Wer geht mit mir bis ans Ende? Menschen verlassen mich. Ich selber muss Menschen zurücklassen. Ich kann weder garantieren, dass ich mit anderen bis ans Ende gehen kann, noch können andere garantieren, dass sie mit mir bis ans Ende gehen können.

Wer aber wirklich mit mir bis ans Ende geht, das ist Jesus, der versprochen hat: "Siehe, ich bin bei euch alle Tage bis ans Ende der Welt." Und wenn ich diesem Herrn vertraue, wenn ich mein Leben ihm anvertraue, dann bedeutet das scheinbare Ende nicht das tatsächliche Ende. Das Ende des irdischen Lebens ist dann nicht das Ende überhaupt. Ja, der Tod ist dann lediglich Durchgang zu einem Leben ohne Ende, in der Gemeinschaft mit meinem Gott, der mich geschaffen und erlöst hat.

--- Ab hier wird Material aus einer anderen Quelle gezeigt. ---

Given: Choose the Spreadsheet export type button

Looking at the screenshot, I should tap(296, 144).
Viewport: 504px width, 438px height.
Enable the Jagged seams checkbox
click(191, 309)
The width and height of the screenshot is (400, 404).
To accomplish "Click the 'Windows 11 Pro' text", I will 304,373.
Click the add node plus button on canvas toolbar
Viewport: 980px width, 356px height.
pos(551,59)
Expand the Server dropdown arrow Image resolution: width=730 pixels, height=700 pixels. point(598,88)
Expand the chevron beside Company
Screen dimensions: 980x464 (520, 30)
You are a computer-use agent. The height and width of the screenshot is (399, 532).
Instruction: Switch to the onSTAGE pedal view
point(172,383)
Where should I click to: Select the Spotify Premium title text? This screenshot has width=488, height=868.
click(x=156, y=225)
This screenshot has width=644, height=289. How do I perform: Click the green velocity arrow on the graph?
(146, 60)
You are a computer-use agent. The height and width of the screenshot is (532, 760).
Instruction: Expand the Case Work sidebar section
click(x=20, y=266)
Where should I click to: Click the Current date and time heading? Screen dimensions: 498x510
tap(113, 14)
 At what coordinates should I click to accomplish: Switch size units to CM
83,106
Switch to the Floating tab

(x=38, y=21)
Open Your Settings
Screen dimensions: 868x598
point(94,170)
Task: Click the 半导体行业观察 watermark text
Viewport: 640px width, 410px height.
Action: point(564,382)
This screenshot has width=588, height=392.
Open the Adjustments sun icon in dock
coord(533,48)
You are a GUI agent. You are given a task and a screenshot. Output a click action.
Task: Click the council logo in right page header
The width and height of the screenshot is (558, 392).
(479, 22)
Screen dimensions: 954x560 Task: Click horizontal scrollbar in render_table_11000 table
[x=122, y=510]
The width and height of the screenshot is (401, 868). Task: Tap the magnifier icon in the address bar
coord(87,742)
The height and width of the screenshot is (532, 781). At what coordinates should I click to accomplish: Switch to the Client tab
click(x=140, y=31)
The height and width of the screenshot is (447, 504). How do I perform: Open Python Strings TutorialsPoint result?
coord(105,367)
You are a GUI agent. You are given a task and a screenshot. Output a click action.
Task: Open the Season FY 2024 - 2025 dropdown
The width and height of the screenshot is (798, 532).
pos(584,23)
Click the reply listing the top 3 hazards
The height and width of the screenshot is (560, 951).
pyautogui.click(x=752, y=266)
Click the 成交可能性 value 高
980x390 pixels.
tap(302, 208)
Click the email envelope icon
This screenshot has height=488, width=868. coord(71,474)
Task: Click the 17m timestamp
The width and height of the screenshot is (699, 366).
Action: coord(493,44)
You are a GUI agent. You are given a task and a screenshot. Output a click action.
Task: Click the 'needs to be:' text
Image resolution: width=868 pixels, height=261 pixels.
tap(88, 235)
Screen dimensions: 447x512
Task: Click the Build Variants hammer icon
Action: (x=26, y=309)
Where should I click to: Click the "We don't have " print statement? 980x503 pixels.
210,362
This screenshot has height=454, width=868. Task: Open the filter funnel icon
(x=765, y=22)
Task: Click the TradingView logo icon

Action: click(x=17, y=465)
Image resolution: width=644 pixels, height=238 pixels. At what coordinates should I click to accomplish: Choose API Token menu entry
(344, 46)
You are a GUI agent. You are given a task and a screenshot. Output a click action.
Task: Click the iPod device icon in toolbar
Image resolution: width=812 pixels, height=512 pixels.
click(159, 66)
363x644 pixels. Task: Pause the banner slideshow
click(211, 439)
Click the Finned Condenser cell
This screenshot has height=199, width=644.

"Wenn du selber nicht mehr an dich glaubst
Dann ist da jemand, ist da jemand!"

Ja, da ist jemand, der "an dich glaubt". Denn Gott gibt dich nicht auf. Solange du lebst, hält er dir die Tür weit offen. Solange du lebst, wartet er mit offenen Armen auf dich. Wenn du ihm vertraust, wird dein Leben gesegnet sein. Es wird nicht alles so sein, wie du es dir vorstellst und wie du es dir wünschst. Aber ein Leben in der Gemeinschaft mit Gott ist niemals planlos, ziellos und sinnlos. Es ist vielmehr das einzige "Leben", das sich wirklich lohnt, das einzige "Leben", das diesen Namen verdient, das mehr ist als bloß existieren. Denn Jesus ist gekommen, damit wir "das Leben und volle Genüge" (Johannes 10,10) haben.

Da ist jemand,
"Der dir den Schatten von der Seele nimmt
Und dich sicher nach Hause bringt"

Welcher Mensch könnte den Schatten von der Seele nehmen? Welcher Mensch könnte garantieren, dass er uns sicher nach Hause bringt? Schon für unser irdisches Zuhause kann das niemand garantieren, hören wir es doch immer wieder: "absolute Sicherheit gibt es nicht". Aber es gibt noch ein anderes Zuhause, das noch viel wichtiger ist als unser Zuhause hier auf dieser Erde. Dieses ewige Zuhause gilt es im Blick zu behalten, "dass nicht vergessen werde, was man so gern vergisst, dass diese arme Erde nicht unsre Heimat ist". In dieses ewige Zuhause kann uns aber kein Mensch sicher bringen. In dieses ewige Zuhause bringt uns allein Jesus. Er ist es, der uns das Heimatrecht dort erkauft hat durch seinen Tod am Kreuz und seine Auferstehung. Nun kann er zu denen, die an ihn glauben sagen: "In meines Vaters Hause sind viele Wohnungen. Wenn's nicht so wäre, hätte ich dann zu euch gesagt: Ich gehe hin, euch die Stätte zu bereiten?" (Johannes 14,2).

Da ist jemand, der dein Herz versteht
Und der mit dir bis ans Ende geht
Wenn du selber nicht mehr an dich glaubst
Dann ist da jemand, ist da jemand!
Der dir den Schatten von der Seele nimmt
Und dich sicher nach Hause bringt
Immer wenn du es am meisten brauchst
Dann ist da jemand, ist da jemand!

Ja, dieser "jemand" ist Jesus Christus. Er bringt uns sicher durchs Leben und sicher ans Ziel. Glaub an ihn, schenk ihm dein Leben. Das ist es, worauf es im Leben - und im Sterben - letztlich ankommt.

AMEN.

Die Kirchengemeinde Eysölden wünscht eine gesegnete Woche!